▸ **Written exercise 1**:
In the htmlgrabr page, what do the rewriteURL and isBlockedHost settings in the configuration object do? Answer in one to three sentences.
▸ **Written exercise 2**:
Continue the htmlgrabr page from where it stops.

▸ **Document segment**:
1.1.1 • Published 3 years ago
htmlgrabr v1.1.1
HTMLGrabr library
A Node.js library to grab and clean HTML content.
Features
- Extract page content from an URL (
HTMLGrabr.grabURL(url: URL): GrabbedPage
) - Extract page content from a string (
HTMLGrabr.grab(s: string): GrabbedPage
) - Extract Open Graph properties
- Clean the page content:
- Extract main HTML content using mozilla-readability
- Sanitize HTML content using DOMPurify, with some extras:
- Remove unwanted links or images
- Remove pixel tracker
- Remove unwanted attributes (such as
style
,class
,id
, ...) - And more
Usage
npm install --save htmlgrabr
The in your code:
const HTMLGrabr = require('htmlgrabr').HTMLGrabr
const { URL } = require('url')
const grabber = new HTMLGrabr()
grabber.grabUrl(new URL('https://about.readflow.app'))
.then(page => {
console.log(page)
}, err => {
console.error(err)
})
API
Create new instance:
const HTMLGrabr = require('htmlgrabr').HTMLGrabr
const grabber = new HTMLGrabr(config)
Configuration object:
interface GrabberConfig {
debug?: boolean // Print debug logs if true
pretty?: boolean // Beautify HTML content if true
isBlockedHost?: BlockedHostCtrlFunc // Function used to detect unwanted URLs
rewriteURL?: URLRewriterFunc // Function used to rewrite HTML src attributes
rules?: Map<string, Rule> // Rule definitions (see below)

▸ **Information shown**:

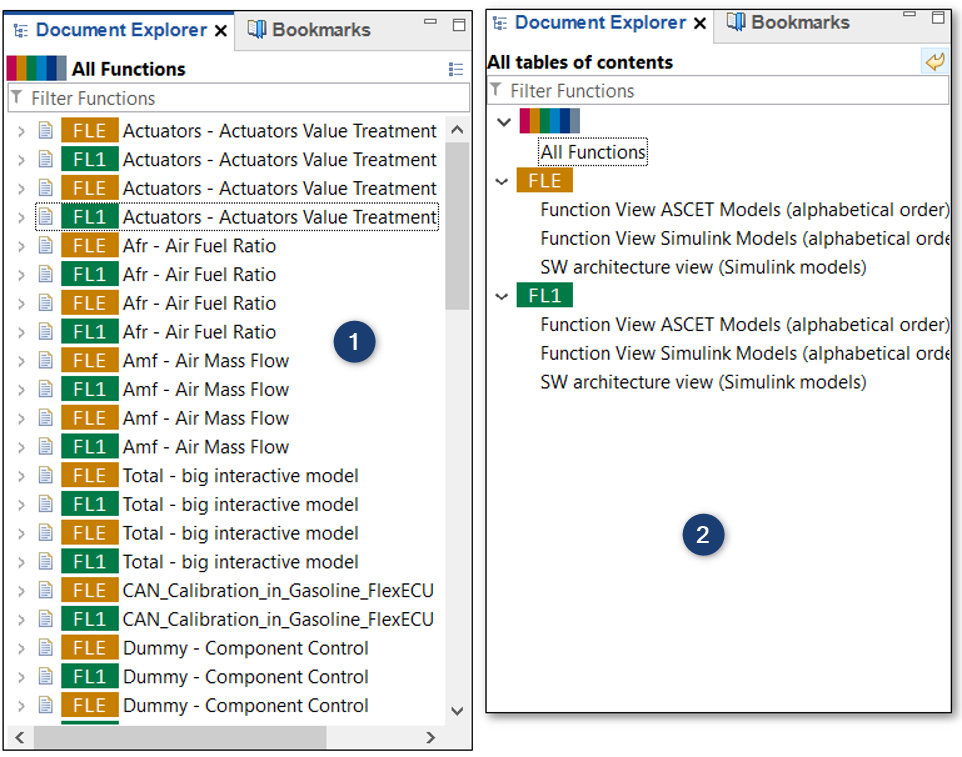
Task: Click the orange FLE node in tables of contents
Action: 544,181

▸ **Right answer 1**:
Both are optional settings. rewriteURL takes a URLRewriterFunc that rewrites HTML src attributes, and isBlockedHost takes a BlockedHostCtrlFunc that detects unwanted URLs.

▸ **Right answer 2**:
headers?: Headers // HTTP headers to set
}
Rule definition:
export interface Rule {
selector: string // HTML query selector
type: 'redirect' | 'content' // Rule type:
// - 'redirect' will use 'src' or 'href' attribute to redirect content extraction
// - 'content' to specify content to extract
}
Grab a page:
const result = grabber.grabUrl(new URL('https://...'))
Result object:
interface GrabbedPage {
title: string // Page title
url: string | null // Source URL
image: string | null // Page illustration
html: string // HTML content
text: string // Text content (from HTML)
excerpt: string // Excerpt (from meta data or HTML)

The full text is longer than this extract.